REQUIREMENT:
Take each line of the data that contains the string "Prácticas" and copy it.

PROVIDED DATA:

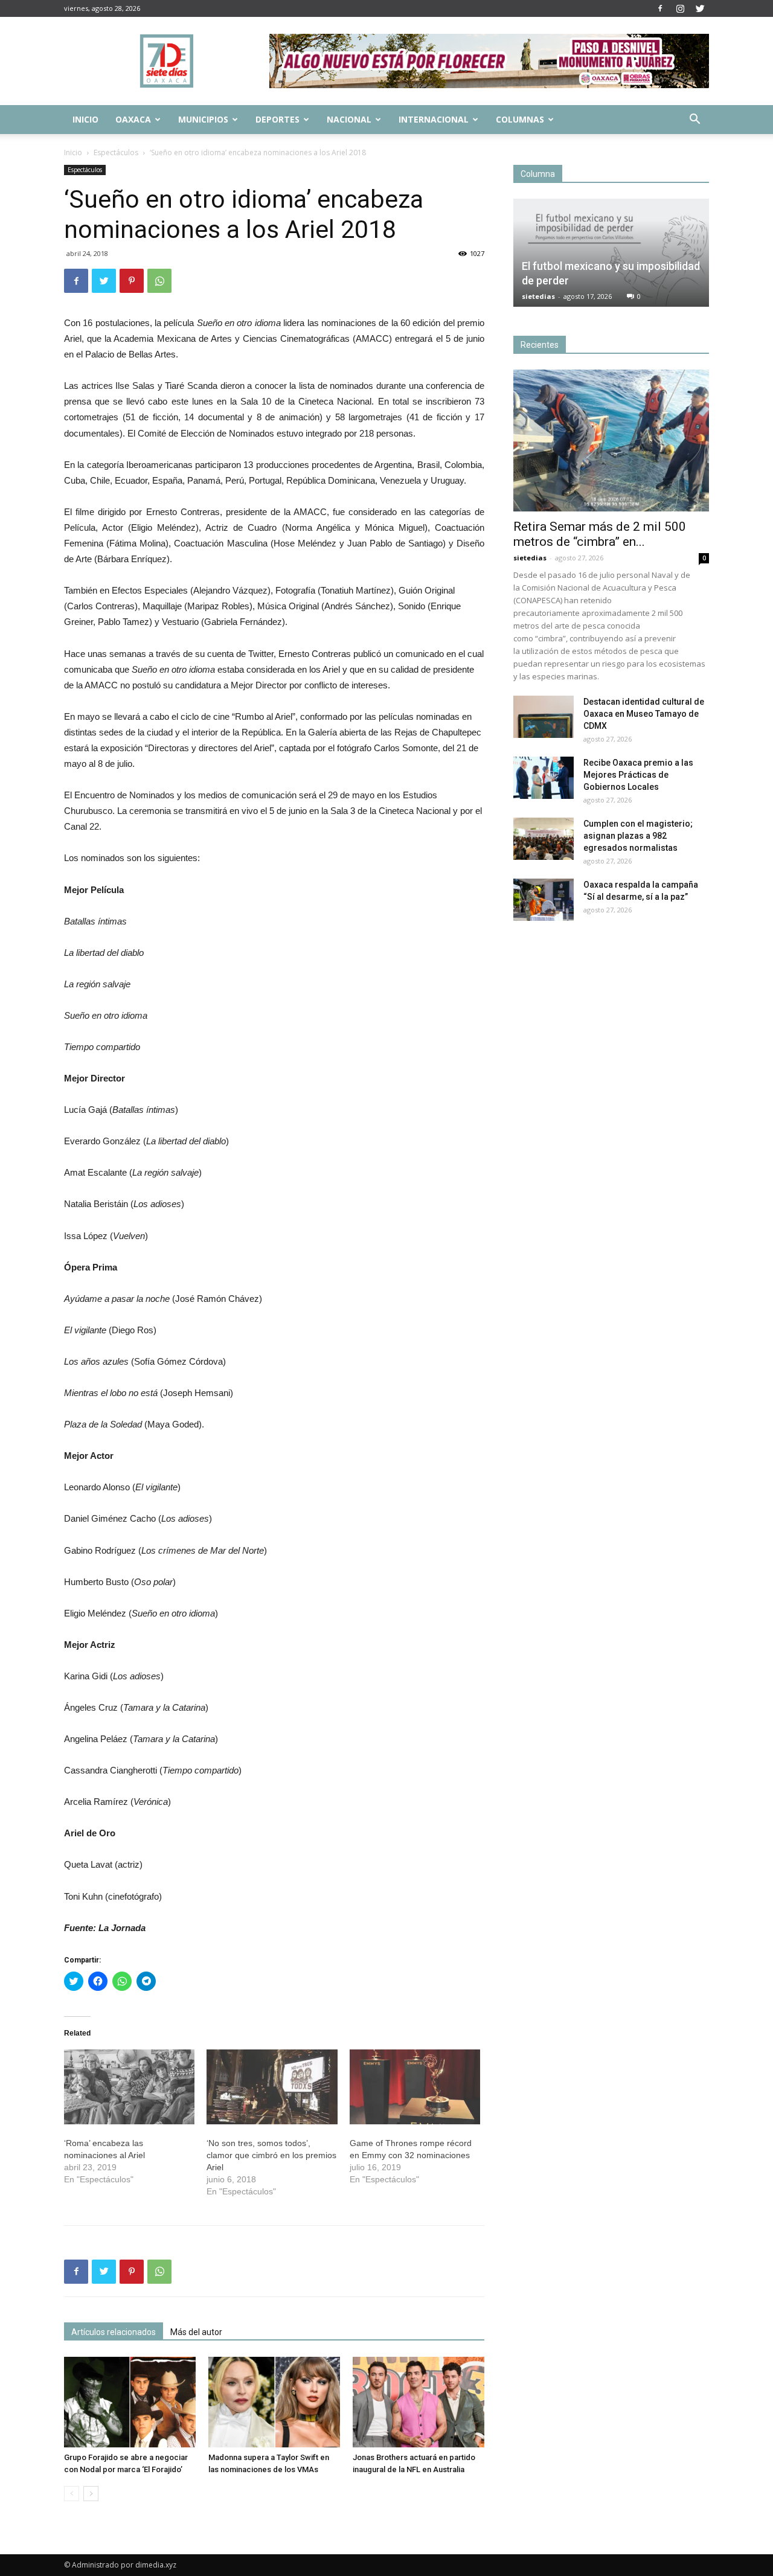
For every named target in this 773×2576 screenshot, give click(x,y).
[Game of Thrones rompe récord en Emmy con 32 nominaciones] (415, 2086)
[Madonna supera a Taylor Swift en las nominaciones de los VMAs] (274, 2402)
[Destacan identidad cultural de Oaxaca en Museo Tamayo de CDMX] (543, 717)
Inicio (85, 119)
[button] (694, 120)
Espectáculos (116, 152)
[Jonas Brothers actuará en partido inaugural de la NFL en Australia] (418, 2402)
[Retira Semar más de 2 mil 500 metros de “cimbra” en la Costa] (611, 440)
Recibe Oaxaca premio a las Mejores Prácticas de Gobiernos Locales (638, 775)
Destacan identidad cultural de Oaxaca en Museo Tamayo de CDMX (643, 714)
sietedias (538, 296)
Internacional (434, 119)
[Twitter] (700, 8)
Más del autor (196, 2332)
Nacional (349, 119)
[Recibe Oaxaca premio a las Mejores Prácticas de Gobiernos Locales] (543, 778)
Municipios (203, 119)
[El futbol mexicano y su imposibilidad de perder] (611, 253)
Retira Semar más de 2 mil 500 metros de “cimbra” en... (599, 534)
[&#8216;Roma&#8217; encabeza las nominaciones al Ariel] (129, 2086)
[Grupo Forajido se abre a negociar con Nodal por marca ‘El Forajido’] (130, 2402)
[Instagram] (680, 8)
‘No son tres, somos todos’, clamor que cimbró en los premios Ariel (271, 2155)
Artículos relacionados (113, 2332)
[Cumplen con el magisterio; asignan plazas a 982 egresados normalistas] (543, 839)
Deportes (277, 119)
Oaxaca (133, 119)
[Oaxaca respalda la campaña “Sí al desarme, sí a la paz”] (543, 900)
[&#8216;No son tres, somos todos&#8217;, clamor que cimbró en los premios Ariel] (272, 2086)
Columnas (520, 119)
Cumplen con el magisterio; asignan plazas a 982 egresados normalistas (638, 836)
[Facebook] (660, 8)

WRITTEN ANSWER:
Recibe Oaxaca premio a las Mejores Prácticas de Gobiernos Locales (638, 775)
[Recibe Oaxaca premio a las Mejores Prácticas de Gobiernos Locales] (543, 778)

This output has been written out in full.